Initializing Vertex AI

  1. Define Project Information:

    • Specify your Google Cloud project ID and location.
  2. Initialize Vertex AI:

    • Initialize the Vertex AI environment with the specified project information.

Extracting Data from PDFs

  1. Download Sample PDF and Images:

    • Download a sample PDF file and a default image to use when no results are found.
  2. Process PDF to Images:

    • Split the PDF into images by rendering each page as an image using the fitz library.
  3. Extract Data Using Gemini Vision Pro:

    • Load each image and use the Gemini Vision Pro model to extract text and tabular data from the images.
  4. Store Extracted Information:

    • Store the extracted information in a Big Query for further processing.

Generating Text Embeddings

  1. Initialize Text Embedding Model:

    • Use the textembedding-gecko model to generate embeddings for the extracted text data.
  2. Generate Text Embeddings:

    • Create a function to generate text embeddings and apply it to the extracted text data to create a list of embeddings.
  3. Store Embeddings:

    • Store the generated embeddings in a Big Query along with the corresponding text and image references.

Creating and Deploying a Vector Search Index

  1. Create Vector Search Index:

    • Define parameters for the vector search index, including the number of dimensions and distance measure type.
  2. Save Embeddings to JSON:

    • Save the embeddings in JSONL format and upload them to a Google Cloud Storage bucket.
  3. Create and Deploy Index:

    • Create a vector search index using the Vertex AI Matching Engine and deploy it to an endpoint.

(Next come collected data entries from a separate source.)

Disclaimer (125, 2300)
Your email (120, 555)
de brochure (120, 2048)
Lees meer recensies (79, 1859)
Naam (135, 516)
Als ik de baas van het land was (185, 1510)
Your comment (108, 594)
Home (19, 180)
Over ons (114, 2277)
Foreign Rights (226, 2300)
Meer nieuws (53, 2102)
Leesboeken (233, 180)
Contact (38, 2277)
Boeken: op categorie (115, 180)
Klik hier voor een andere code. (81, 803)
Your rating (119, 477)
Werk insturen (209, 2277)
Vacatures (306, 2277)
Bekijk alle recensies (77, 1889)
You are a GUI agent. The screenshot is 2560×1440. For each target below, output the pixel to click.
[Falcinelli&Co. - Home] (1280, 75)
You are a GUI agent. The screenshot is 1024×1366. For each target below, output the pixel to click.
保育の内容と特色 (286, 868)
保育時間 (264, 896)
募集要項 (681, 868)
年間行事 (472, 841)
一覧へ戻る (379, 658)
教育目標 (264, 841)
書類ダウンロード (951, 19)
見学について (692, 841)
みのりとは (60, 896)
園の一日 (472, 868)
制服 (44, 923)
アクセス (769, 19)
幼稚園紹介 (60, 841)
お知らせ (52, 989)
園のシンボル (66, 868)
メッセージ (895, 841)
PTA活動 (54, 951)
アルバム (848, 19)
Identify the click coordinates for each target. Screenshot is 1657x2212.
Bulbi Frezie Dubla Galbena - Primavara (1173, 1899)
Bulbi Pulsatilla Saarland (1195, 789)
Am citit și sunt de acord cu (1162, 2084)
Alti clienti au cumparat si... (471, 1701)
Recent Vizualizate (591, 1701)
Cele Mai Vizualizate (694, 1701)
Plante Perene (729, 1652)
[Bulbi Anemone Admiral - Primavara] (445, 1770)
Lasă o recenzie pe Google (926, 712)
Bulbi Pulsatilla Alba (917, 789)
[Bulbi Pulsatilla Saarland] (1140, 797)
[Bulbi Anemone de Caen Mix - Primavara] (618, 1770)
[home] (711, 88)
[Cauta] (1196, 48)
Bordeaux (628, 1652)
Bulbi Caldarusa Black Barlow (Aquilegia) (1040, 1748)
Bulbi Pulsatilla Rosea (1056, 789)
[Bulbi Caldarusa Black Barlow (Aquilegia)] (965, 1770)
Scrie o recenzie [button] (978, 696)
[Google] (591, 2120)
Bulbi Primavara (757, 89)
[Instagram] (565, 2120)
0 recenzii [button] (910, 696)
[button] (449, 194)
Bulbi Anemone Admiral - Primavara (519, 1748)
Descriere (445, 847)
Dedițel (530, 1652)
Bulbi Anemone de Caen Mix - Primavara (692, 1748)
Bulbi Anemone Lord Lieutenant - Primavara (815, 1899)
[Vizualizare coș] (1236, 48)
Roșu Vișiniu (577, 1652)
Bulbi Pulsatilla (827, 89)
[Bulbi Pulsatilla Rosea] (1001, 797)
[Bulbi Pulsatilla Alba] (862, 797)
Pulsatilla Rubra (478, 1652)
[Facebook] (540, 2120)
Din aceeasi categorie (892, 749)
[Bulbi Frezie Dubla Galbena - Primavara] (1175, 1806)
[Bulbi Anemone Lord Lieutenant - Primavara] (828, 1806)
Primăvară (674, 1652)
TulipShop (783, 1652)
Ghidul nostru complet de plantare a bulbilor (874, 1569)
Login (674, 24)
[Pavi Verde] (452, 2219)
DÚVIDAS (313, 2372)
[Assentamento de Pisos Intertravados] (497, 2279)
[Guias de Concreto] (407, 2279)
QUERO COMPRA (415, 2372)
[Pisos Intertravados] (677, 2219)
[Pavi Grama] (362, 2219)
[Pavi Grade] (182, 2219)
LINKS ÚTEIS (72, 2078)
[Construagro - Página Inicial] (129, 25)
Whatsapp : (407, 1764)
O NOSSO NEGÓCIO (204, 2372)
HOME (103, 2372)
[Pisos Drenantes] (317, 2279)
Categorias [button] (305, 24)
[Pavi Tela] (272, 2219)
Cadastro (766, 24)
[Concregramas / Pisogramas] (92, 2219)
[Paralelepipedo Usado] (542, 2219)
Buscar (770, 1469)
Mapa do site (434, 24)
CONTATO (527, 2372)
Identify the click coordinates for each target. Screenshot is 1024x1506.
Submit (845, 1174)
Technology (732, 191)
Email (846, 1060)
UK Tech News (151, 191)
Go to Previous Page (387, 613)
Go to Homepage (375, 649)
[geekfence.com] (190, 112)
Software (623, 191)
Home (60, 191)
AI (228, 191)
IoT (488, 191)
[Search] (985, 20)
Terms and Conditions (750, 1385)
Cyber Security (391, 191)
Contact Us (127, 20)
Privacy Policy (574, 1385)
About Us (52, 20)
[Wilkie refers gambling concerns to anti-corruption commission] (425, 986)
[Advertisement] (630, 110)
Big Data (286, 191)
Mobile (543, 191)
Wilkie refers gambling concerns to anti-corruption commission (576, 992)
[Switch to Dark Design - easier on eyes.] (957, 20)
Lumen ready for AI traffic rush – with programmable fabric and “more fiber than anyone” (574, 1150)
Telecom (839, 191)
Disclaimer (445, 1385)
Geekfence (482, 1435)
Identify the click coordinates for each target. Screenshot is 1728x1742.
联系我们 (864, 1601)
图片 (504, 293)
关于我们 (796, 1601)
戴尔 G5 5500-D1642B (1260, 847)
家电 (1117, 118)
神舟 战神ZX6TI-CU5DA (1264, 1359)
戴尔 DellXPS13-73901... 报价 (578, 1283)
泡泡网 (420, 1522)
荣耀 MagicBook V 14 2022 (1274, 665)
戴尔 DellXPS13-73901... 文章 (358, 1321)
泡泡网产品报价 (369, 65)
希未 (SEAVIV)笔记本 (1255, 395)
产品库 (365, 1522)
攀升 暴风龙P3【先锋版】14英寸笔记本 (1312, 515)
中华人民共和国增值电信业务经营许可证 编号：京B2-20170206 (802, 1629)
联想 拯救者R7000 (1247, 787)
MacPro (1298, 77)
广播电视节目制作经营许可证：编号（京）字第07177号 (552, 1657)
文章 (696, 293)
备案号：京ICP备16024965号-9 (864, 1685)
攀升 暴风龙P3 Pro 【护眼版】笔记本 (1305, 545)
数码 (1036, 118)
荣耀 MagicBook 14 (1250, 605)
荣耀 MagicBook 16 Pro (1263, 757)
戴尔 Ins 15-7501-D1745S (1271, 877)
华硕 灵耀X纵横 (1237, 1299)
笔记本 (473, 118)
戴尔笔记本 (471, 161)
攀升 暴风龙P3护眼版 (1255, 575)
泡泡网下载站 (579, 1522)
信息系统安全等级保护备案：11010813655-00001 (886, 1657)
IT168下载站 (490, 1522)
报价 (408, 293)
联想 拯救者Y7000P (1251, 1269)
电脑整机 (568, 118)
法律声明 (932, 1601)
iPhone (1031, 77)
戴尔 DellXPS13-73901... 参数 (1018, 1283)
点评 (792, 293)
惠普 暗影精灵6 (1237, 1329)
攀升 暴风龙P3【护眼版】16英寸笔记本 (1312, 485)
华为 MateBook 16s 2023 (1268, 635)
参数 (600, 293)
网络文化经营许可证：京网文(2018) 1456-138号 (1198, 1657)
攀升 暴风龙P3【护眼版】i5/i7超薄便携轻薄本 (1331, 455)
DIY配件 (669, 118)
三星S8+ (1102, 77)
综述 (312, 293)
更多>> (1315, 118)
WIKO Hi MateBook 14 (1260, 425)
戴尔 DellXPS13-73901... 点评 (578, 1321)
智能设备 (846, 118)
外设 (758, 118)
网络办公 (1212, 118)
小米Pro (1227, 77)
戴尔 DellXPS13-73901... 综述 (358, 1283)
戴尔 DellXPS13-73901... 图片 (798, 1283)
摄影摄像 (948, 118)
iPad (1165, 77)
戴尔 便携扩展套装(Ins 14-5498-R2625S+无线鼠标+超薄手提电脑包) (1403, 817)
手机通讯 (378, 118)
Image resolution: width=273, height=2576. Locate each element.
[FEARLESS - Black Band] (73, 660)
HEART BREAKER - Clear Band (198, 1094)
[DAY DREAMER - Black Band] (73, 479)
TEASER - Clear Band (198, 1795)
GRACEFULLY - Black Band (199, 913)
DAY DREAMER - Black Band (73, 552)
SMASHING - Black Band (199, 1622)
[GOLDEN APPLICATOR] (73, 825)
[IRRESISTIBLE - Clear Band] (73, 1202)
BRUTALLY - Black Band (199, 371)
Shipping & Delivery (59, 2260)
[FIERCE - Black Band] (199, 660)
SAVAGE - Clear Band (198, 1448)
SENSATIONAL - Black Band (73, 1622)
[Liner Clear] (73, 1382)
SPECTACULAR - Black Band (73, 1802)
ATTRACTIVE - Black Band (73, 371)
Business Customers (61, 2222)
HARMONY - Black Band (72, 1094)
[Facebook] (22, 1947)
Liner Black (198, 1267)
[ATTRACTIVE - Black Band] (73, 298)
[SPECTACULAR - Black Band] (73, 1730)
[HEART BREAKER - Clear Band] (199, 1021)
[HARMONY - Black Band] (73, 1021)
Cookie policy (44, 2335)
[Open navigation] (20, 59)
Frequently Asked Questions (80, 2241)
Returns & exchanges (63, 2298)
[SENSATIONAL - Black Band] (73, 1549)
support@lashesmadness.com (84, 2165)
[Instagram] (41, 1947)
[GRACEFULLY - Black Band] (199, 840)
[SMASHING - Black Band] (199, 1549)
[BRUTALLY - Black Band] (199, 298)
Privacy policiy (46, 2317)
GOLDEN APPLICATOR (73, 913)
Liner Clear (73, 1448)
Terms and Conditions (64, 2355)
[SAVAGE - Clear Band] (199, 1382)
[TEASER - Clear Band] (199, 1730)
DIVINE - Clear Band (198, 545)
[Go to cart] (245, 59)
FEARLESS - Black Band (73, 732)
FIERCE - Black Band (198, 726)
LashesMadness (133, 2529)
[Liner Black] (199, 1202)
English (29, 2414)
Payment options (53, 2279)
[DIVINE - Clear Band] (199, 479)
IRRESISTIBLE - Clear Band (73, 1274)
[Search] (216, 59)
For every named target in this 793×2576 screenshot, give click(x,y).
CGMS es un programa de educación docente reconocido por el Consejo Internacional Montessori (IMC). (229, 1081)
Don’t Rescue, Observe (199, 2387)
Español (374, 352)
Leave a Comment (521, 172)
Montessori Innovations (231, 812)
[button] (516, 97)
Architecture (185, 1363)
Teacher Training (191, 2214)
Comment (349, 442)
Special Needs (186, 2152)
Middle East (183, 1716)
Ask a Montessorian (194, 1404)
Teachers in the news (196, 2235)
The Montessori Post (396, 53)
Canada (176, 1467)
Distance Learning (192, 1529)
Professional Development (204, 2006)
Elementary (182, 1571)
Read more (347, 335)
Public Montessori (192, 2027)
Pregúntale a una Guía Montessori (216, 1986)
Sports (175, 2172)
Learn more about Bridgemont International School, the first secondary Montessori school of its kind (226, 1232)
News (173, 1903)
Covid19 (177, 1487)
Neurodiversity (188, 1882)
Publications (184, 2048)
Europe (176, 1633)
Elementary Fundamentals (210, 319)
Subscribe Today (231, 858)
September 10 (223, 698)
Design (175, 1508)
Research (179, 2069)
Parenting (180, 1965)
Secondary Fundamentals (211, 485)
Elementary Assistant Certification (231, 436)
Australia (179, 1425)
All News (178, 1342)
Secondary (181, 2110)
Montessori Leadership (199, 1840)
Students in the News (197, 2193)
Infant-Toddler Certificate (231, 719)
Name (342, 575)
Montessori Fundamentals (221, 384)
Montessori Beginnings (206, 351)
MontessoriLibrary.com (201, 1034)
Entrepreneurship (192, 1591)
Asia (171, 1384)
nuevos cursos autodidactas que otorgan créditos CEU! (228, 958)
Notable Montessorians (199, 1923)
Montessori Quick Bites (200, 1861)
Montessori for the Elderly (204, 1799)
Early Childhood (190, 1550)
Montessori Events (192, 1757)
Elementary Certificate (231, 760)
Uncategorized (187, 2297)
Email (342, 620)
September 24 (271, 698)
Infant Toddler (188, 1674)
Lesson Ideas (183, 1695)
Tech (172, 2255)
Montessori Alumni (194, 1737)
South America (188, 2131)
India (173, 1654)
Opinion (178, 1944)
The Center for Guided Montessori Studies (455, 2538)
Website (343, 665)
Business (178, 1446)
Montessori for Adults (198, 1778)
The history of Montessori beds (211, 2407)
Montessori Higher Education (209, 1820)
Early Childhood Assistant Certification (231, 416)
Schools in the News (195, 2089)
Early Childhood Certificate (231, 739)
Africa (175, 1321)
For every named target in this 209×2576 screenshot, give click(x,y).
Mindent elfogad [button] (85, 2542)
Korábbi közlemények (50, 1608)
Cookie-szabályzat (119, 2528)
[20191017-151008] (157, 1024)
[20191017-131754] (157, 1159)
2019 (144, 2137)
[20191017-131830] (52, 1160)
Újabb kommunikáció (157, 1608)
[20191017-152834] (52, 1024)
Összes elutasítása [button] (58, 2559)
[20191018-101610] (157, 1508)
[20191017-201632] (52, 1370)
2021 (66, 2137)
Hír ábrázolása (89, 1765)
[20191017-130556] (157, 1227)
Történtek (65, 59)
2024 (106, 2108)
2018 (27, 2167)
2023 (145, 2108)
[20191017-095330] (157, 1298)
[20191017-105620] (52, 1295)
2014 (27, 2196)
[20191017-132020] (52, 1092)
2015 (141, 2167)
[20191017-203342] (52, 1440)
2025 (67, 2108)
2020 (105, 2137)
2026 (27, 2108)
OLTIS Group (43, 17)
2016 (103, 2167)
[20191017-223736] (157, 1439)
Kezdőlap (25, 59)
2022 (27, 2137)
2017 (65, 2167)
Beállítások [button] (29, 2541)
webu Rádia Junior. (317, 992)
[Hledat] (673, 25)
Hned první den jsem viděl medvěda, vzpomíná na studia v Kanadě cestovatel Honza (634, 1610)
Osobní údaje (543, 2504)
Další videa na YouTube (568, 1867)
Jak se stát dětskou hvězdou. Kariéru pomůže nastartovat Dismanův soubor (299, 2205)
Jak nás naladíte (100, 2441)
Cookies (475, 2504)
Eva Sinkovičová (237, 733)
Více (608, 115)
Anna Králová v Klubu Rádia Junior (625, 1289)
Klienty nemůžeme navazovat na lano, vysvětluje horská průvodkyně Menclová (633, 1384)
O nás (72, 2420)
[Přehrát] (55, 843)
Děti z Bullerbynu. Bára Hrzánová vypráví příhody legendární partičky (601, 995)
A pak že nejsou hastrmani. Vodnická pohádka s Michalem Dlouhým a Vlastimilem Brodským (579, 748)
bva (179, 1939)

Asking Questions to the PDF

  1. Generate Query Embeddings:

    • Create a function to generate embeddings for the user's query.
  2. Find Relevant Documents:

    • Use the vector search endpoint to find the most relevant documents based on the query embeddings.
  3. Generate Answer:

    • Create a function to generate an answer by using the relevant documents as context for the Gemini Pro model.
  4. Handle Multiple Attempts:

    • Implement logic to handle multiple attempts at finding a satisfactory answer, using the next most relevant document if necessary.

Using Gradio UI for Q&A

  1. Set Up Gradio Interface:

    • Use Gradio to create a web-based interface for the question-answering system.
  2. Define User Interactions:

    • Define how user inputs (queries) are processed and how the results (answers and images) are displayed.
  3. Launch Gradio App:

    • Launch the Gradio app to make the question-answering system accessible via a web interface.

References

  • Vertex AI documentation
  • LangChain documentation
  • Gradio documentation

This README provides a comprehensive overview and detailed instructions for setting up and running the multimodal RAG-based question-answering system using Google Cloud's Vertex AI and Gemini models. For more details, refer to the provided documentation links.